He glanced up and made sure he looked into the eyes of each man at the table. “I will, only because we are all his dearest friends--his family, and I think it’s alright, perhaps even important for you to know. But you must swear--swear now--that you will never mention this to Rabbit, ever. It’s very important. You saw how he was.”
“Oh my!” Hatchworth cried and gnawed on his sleeve. The Spine patted his shoulder.
“Do you swear?” All three promised him and he let another, smaller sigh escape. “Alright. I’ll tell you the story. It began before the first war, the Great War, they called it, because of it’s size.” He paused and shook his head slightly. “Just after the war broke out, a rift in the space-time continuum was detected in one of the lowest basement rooms...”
Rabbit ran blindly down the hall, away from the dining room and toward the stairs. He took them three, four, even five at a time, his heavy footfalls echoing through the stairwell as he descended to the sixth basement floor--the lowest level. He shouldered the fire door open and stumbled through into the darkened corridor. Motion-sensor lights activated and dimly lit his way, not that he needed the illumination. He’d been here many times before and knew instinctively how many doors down and around what corner the room was. It was a good five minutes before he reached his destination in the sprawling lowest basement complex which housed the Walters’ most secretive experiments and projects. It was here that Hatchworth had remained in his vault for decades. It was here that the robots were constructed. It was here that Rabbit returned again and again whenever the memory reared its ugly head as it had done in the dining room.

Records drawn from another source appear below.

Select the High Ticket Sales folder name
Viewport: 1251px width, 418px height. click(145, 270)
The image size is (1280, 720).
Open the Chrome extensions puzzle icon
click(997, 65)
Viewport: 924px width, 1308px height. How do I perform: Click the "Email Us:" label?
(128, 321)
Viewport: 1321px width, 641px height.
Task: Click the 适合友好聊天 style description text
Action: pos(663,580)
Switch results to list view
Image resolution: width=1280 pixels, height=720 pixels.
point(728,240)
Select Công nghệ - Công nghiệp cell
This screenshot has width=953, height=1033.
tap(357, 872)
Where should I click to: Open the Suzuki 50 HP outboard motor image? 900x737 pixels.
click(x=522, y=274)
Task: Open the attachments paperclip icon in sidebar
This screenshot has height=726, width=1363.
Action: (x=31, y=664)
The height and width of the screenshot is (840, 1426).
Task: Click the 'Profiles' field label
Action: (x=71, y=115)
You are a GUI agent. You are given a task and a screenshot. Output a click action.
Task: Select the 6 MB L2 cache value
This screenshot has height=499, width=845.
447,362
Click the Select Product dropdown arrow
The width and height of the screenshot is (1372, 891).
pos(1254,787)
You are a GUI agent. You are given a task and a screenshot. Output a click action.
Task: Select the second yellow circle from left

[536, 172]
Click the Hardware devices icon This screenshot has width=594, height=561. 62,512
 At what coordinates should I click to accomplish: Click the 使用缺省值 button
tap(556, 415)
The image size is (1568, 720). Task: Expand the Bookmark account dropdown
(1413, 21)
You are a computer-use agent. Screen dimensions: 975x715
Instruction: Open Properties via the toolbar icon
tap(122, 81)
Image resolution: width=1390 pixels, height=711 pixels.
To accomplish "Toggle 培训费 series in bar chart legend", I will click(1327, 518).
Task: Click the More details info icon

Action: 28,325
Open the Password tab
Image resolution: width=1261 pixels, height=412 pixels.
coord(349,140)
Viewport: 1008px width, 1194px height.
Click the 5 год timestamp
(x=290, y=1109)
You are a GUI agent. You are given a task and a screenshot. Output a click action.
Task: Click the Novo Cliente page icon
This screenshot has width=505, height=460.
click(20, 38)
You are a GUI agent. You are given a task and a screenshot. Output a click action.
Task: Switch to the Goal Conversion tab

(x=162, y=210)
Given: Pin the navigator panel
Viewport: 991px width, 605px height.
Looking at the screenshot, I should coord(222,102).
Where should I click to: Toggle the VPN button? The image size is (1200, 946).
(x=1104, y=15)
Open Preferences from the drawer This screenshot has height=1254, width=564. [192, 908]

He slowed as he approached a steel door, padlocked shut and marked “Danger: Do Not Enter”. Overheated, Rabbit let out a large plume of steam that curled around the bare bulb over his head. He reached into an inside pocket of his vest and produced a large key. The key turned the lock’s tumblers and it snapped open, granting him access. A soft puff of dust billowed out when the door swung open, revealing an abandoned lab. Rabbit pushed an early-twentieth century lightswitch and a series of clear, incandescent bulbs in simple fixtures on the ceiling sprang to life, illuminating some empty work tables, a half-dozen chairs and an old blackboard on a wooden stand on the far side of the room. This was clearly heavily used in the past and traces of formulas and writing could still be seen on its greyed surface.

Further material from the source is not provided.